11/29/07 - When I heard that the mid-90's R&B group Jagged Edge had a new CD out, one thing came to my mind: Middle school dances.

Ah, the good old days of adorning myself in bright purple shimmer eye-shadow and a skin-tight spaghetti-strap tank top ... Dancing like a white girl in a small circle with all my fellow eighth-grade girlfriends.

When Nelly came on, we would do our best impression of the scantily-clad dancers we saw on his music video, hoping we looked just as hot.

And when Jagged Edge came on, every girl scanned the "dance floor" (aka the gymnasium), searching for her latest gelled, spikey-haired crush, praying that he would ask her to dance. If you got lucky, you got to spend an entire two and a half minutes in an awkward heaven, slow dancing with your Abercrombie-clad love.

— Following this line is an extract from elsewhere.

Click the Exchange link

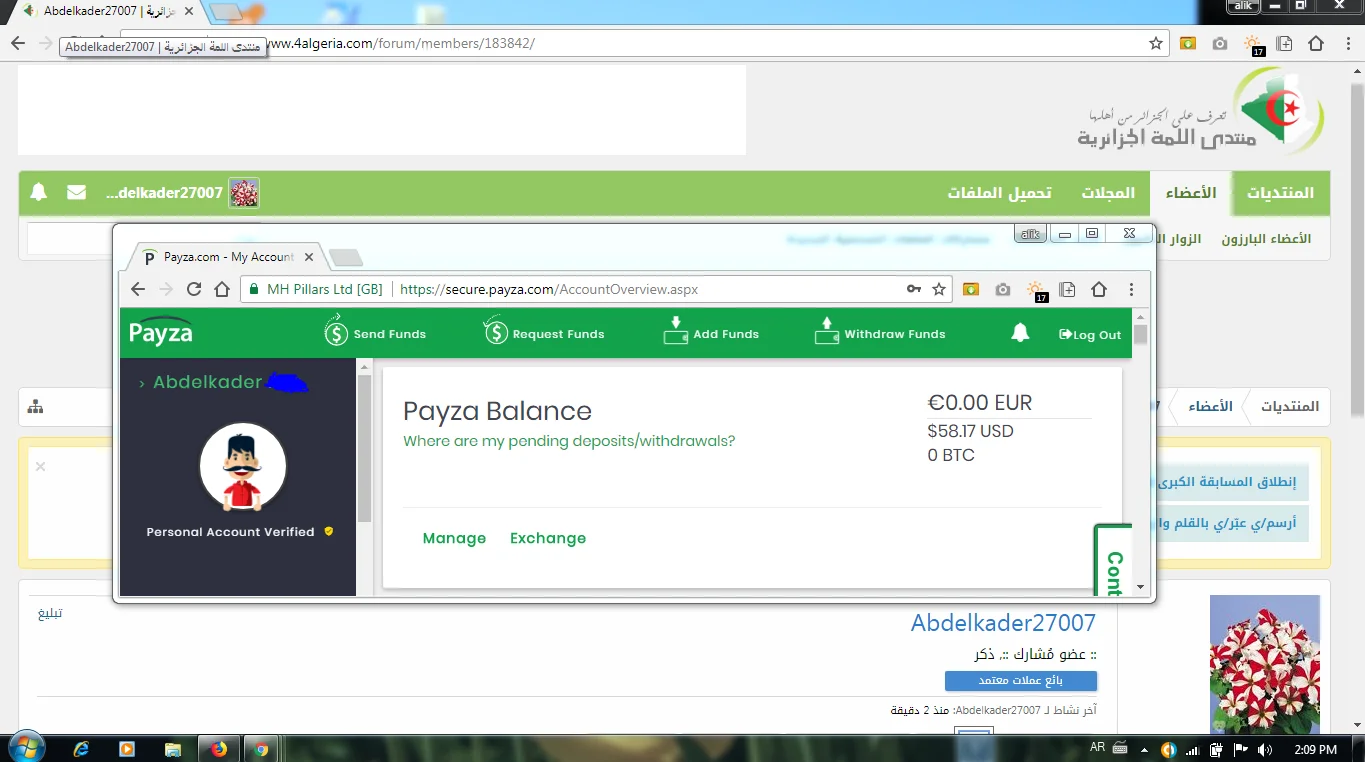point(548,538)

The thing is, I thought the boys of Jagged Edge, who created those sweet, fantasy, slow-dance songs of middle school, had disappeared off the face of the earth since my girlfriends and I ditched our purple eye shadow for black eyeliner in freshman year of high school. Apparently, the members of Jagged Edge; Kyle, Brian, Brandon and Wingo, thought differently.

"There are no other R&B groups in the game right now!" says Kyle. Maybe the rest of the world wasn't preparing for a new Jagged Edge album, but, according to the guys of the band, there wasn't any better time than the present for them to release a whole new collection of crooning, soft love ballads.

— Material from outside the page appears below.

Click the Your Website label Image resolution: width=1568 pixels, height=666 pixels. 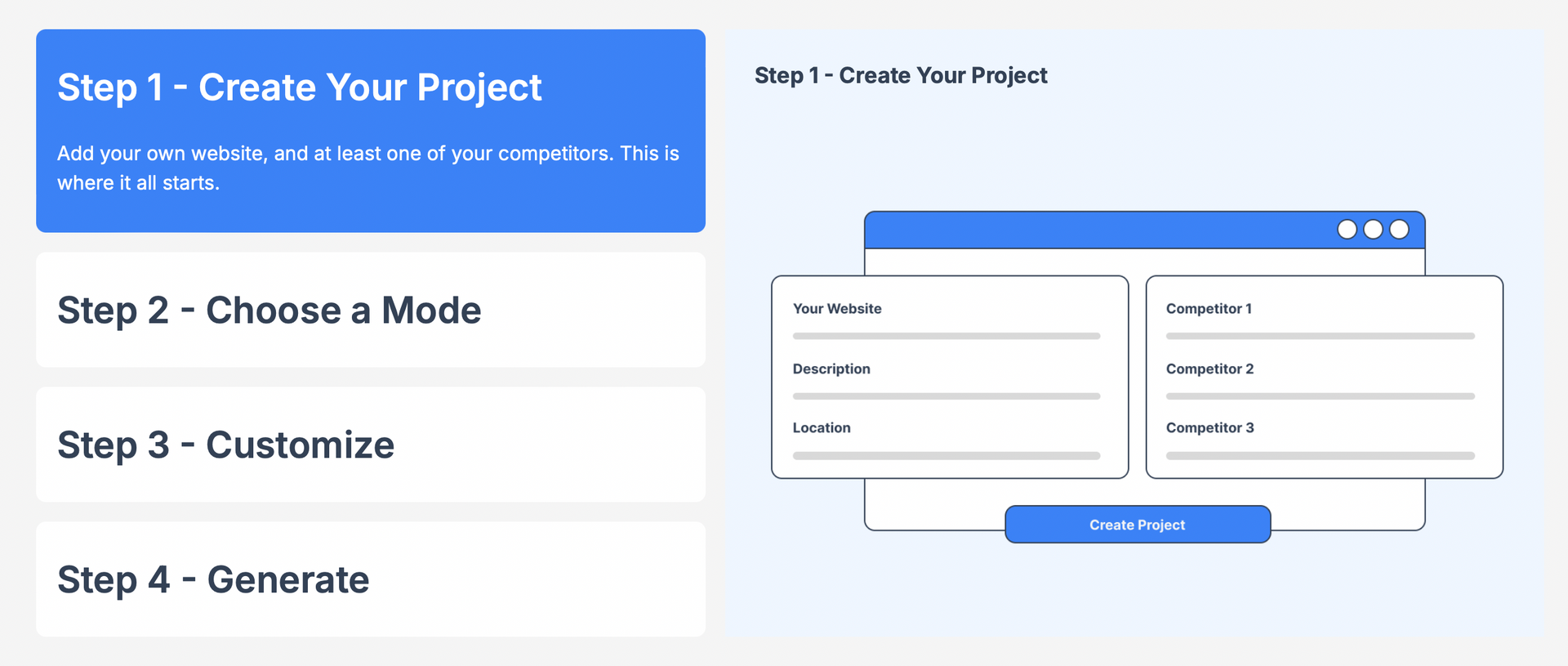(x=837, y=309)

Let me just say, before I mention anything else about Jagged Edge, that the title of its new album, Baby Makin' Project, induced an overwhelming amount of deep, hearty laughter. Are the guys themselves conducting a project in which they attempt to impregnate as many unsuspecting women as possible?

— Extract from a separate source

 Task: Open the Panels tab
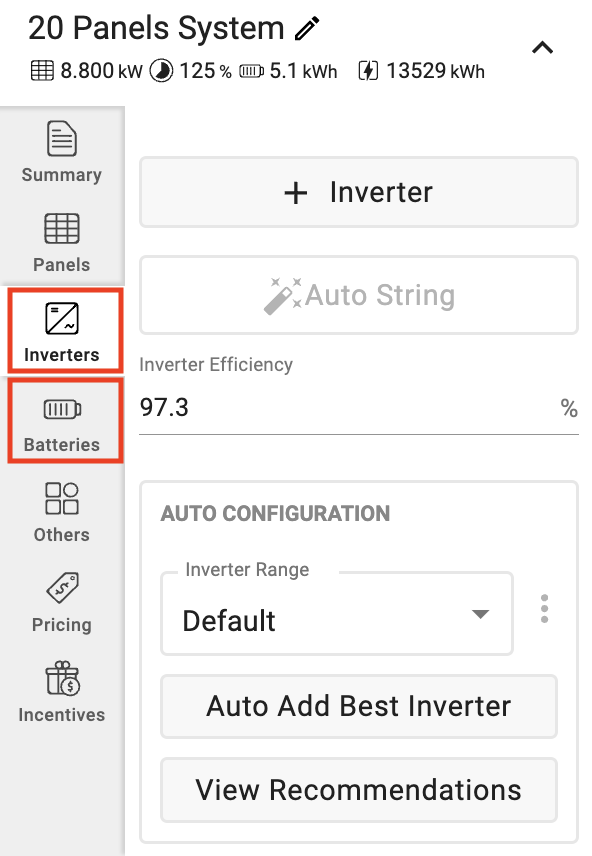pos(62,242)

Or, as a "Rolling Stone" review suggests, perhaps the guys of the band believe that their music is so seductive and romantic that they are inspiring couples everywhere to engage in the baby-makin' act. Either way, it's a hysterical title.

As for the 11 "soulful" songs on Baby Makin' Project, they simply fail to "put me in the mood."

Maybe I have a different idea of what a "romantic" song is, or maybe Jagged Edge's time of love-making ballads has passed, along with eighth grade dances.

Supposedly, the second track on the album, "Put A Little Umph In It," featuring Ashanti, should inspire some candle-lit dancing, or uh, candle-lit other things. But it makes me want to take a candle-lit nap. It's slow and soft, which I guess is how a love song should be, but it has zero beat and definitely fails to catch my attention.

The remaining nine tracks on the album (not including the Intro) have the same sleepy beat, the same soft crooning.

I have to give the guys credit though - despite their ability to create a catchy beat, they all have damn good voices. Their harmonizing and deep, melodic voices make me want to jump onstage with them and snap my fingers to the beat (what little of it there is).

Perhaps with a little work on the instrumental side of their music, Jagged Edge can create a modern age baby boom, inspired completely by its music.